Tuberculosis death prediction calculator for prospective use at diagnosis in resource-constrained programme settings: a statewide cohort study

Por: Shanmugasundaram · S. · Shewade · H. D. · Srinivasan · R. · Frederick · A. · Sabarinathan · R. · Harish · P. · Balu · D. · Melfha · J. M. · Gayathri · K. · Vijayaprabha · R. · Jeyakumar · A. · Kabir · D. · Eraivan · M. · Bhatnagar · T. · Murhekar · M. V.
Objectives

To develop predictive models for early and overall tuberculosis (TB) deaths for prospective use at TB diagnosis in resource-constrained TB programme settings.

Design

Statewide cohort study using routinely captured secondary data.

Setting

With the majority of TB deaths being early (within 2 months), India’s TB programme’s information management system (Ni-kshay)-dependent death prediction models (using age, gender, TB site, previous treatment, microbiological confirmation, HIV, diabetes and bank account availability) are not feasible for prospective use, as few variables are captured at diagnosis. Utilising routinely captured triage variables for severe illness at diagnosis (body mass index, pedal oedema, respiratory rate, oxygen saturation and ability to stand without support) from an ongoing statewide and state-specific differentiated TB care initiative to reduce TB deaths in Tamil Nadu state (southern India, 80 million population with 0.1 million annual notifications), robust models for prospective use were developed.

Participants

Adults (aged ≥15 years) with TB (not known to be drug-resistant at diagnosis) that were notified from public facilities of Tamil Nadu from July 2022 to June 2023.

Outcome measures

Early and overall (within 12 months of notification) TB deaths. Area under the receiver operating characteristic curve (AUC) was used to assess accuracy of models built using modified Poisson regression.

Results

Among 55 971 adults, the overall death rate was 7.4%, and 67.9% of the deaths were early. In predicting overall deaths, accuracy of the model using all Ni-kshay variables (AUC 0.716 (95% CI 0.707 to 0.725)) was as good as the model using triage variables for severe illness only (AUC 0.701 (95% CI 0.691 to 0.711)).

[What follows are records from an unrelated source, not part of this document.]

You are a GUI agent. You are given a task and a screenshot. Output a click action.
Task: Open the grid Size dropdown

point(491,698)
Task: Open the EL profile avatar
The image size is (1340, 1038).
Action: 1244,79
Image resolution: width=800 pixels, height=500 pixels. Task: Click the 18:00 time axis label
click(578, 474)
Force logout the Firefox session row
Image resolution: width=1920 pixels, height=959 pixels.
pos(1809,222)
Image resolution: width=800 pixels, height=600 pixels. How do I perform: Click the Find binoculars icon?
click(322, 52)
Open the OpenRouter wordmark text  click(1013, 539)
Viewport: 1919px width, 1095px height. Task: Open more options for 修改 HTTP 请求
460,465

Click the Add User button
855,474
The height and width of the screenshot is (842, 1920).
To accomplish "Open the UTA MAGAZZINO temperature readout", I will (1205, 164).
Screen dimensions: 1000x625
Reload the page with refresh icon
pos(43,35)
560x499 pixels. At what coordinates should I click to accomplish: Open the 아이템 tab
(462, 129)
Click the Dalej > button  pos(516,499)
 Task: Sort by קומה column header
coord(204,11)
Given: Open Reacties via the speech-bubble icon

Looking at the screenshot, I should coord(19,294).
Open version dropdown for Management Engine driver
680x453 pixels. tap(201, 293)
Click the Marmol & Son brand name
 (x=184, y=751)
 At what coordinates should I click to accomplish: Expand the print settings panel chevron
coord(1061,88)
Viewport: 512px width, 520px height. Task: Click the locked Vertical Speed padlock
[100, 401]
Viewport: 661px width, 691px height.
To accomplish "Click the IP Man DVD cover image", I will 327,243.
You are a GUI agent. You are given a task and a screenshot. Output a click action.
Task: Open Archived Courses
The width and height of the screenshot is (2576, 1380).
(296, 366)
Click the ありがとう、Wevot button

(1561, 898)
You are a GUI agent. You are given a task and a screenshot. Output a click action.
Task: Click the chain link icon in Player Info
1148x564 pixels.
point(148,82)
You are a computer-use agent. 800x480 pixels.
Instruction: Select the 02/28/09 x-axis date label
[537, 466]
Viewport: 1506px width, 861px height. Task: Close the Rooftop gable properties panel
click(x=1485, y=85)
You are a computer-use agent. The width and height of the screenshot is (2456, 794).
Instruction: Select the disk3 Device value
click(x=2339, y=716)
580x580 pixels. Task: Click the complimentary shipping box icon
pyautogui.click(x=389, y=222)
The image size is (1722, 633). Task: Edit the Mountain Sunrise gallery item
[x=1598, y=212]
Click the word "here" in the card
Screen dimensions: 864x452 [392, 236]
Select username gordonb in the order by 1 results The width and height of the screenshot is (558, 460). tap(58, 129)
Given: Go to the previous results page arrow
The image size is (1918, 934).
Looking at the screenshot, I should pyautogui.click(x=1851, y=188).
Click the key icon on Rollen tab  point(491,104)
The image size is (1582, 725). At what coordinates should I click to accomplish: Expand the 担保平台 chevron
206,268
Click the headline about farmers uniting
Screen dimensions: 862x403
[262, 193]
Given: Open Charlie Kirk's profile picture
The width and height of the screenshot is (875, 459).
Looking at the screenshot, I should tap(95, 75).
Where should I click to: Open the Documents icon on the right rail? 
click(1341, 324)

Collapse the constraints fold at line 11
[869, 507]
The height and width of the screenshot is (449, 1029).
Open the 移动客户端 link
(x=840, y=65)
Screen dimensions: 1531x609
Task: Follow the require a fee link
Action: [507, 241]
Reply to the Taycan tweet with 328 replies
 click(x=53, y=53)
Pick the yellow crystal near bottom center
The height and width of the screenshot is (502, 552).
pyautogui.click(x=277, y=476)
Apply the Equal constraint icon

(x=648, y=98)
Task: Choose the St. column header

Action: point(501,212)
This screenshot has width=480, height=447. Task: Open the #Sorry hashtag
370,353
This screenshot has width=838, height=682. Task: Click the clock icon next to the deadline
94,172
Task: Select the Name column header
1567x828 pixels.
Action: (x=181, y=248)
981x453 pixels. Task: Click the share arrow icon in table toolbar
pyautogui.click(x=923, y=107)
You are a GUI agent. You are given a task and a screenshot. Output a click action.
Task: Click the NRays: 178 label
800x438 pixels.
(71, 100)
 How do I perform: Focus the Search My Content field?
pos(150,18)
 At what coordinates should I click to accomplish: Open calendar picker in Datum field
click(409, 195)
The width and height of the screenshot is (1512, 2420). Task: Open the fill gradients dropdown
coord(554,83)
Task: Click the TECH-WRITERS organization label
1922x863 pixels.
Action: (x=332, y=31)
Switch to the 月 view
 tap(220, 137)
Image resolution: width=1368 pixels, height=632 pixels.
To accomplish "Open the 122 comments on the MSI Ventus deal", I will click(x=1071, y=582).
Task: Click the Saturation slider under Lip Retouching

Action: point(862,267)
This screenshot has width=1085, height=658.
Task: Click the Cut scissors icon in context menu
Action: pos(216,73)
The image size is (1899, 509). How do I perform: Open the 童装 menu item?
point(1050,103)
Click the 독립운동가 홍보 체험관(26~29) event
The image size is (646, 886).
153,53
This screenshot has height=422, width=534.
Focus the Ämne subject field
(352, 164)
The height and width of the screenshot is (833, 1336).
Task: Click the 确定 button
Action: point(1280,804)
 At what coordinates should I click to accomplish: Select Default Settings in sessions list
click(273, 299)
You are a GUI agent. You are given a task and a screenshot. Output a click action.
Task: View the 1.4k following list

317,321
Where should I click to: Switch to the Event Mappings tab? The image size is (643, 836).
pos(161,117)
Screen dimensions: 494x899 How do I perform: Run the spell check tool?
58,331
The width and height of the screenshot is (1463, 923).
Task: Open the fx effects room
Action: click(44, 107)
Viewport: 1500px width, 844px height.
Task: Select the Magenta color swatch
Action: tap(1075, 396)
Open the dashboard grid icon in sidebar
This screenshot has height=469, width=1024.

To the latter, adding potentially capturable Ni-kshay variables at diagnosis (age, gender, TB site, previous treatment and microbiological confirmation) significantly improved model accuracy (AUC 0.754 (95% CI 0.745 to 0.763)). Further addition of remaining Ni-kshay variables did not improve accuracy significantly. Death prediction equations were generated for these models.

Conclusion

Simple and easily measurable triage variables for severe illness should be routinely captured at TB diagnosis. A death prediction calculator (http://44.208.93.99/) based on these variables (specifically triage variables for severe illness combined with age, gender, TB site, previous treatment and microbiological confirmation) may be used by Indian states and high TB burden countries seeking scalable, data-driven interventions to reduce TB deaths.